Bob Keller who runs a survival supply store in Charleston was right in the middle of this crisis. I asked him to write about how his family’s experiences and what they have learned.
The day before any event is ordinary. On Wednesday, I worked through my day as usual and Thursday was much of the same. I came home and decided to take a quick nap. My wife called and told me to turn on the television: The Governor of West Virginia was declaring a state of emergency and a ‘Do Not Use’ order was issued for water in Charleston, the capitol city, and parts of nine counties.
A local chemical distributor, whose business is located slightly upstream of the water intake for the local water company, had leaked a substance called 4-Methylcyclohexane Methanol, used to clean coal prior to transport, into the Elk River, a tributary of the Kanawha River, in the middle of Charleston. Officially, the amount of the leak was 7500 gallons. To put this in perspective, my wife’s Honda Accord holds about 15 gallons of gasoline. This would be equivalent to 500 Honda Accords.
As we soon learned, not much is known about the consumption of 4-Methylcyclohexane Methanol. Like so many industrial chemicals, it had never been tested for human toxicity. The only test conducted by the manufacturer, Eastman Chemical, was the amount of it necessary to kill a rat. This lack of data, coupled with the conflicting information released to the public about the situation, added to the chaos.
Charleston is located in what has been called “The Chemical Valley”. Beginning in the 50’s, most of the major chemical companies had manufacturing facilities in the area. As business changed, many of those facilities outlived their usefulness and have since closed. Still, there is a significant amount of chemical manufacturing here. I say this so that you know that this is part of our local culture.
I was born here in the late 60’s, long before the Clean Water Act or the Clean Air Act. I have seen the results of an ‘unscheduled release’ settled over the cars and houses like an early snow and have seen literally hundreds of dead fish floating in the river because of an upstream chemical spill. Never, not one time, do I remember the water company issuing a ‘Do Not Use’ order.
Losing water service, on the surface, seems like a fairly mundane inconvenience. A water main breaks, a ‘boil water’ advisory is issued, and a day or so later life returns to normal. It was apparent rather quickly that this was different, very different. Almost immediately, the school systems closed indefinitely and the health department closed all of the restaurants in the affected areas. We began to hear about locations where we could get safe water (FEMA, by the way, has only provided about one gallon per person to be used over the entire emergency).

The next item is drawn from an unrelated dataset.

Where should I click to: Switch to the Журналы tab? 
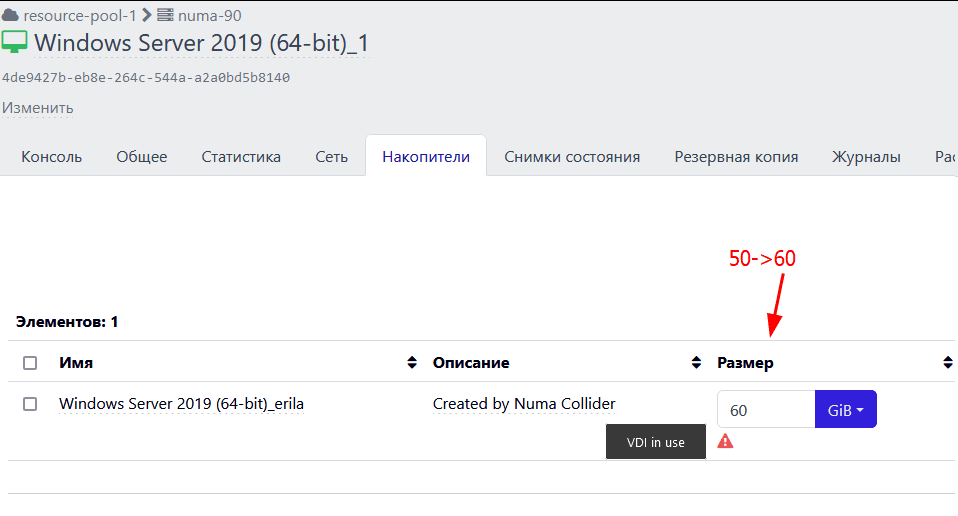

My family, as preppers , was largely ready. We had stored water and had empty water jugs available. We also had a rainwater catchment system ready to be installed in such an event. When any event happens, one thing you learn quickly is where you were not fully prepared. It uncovers the holes in your prepping plan. The two areas where we were not fully ready were laundry and bathing. We will be working to fill those gaps. Luckily, we have several friends in the adjacent county who are served by another water company. We trekked over for an afternoon last weekend and did some laundry, took showers, visited, and shared dinner. It was good.
Currently, we still do not have a safe supply of water. Today is Day 8. The national media has gone home, the local officials have disappeared from the media, and the water company constantly tells us that the water is safe. However, the U.S. Centers for Disease Control (CDC) issued a warning telling pregnant women not to drink this water and local pediatricians are warning against young children drinking this water. Over a thousand people have visited hospital emergency rooms after being told the water was fine. Is it safe? I don’t know. It still smells terribly and has a greasy feel to it. Is my family using it? No. There are things much more important than tap water.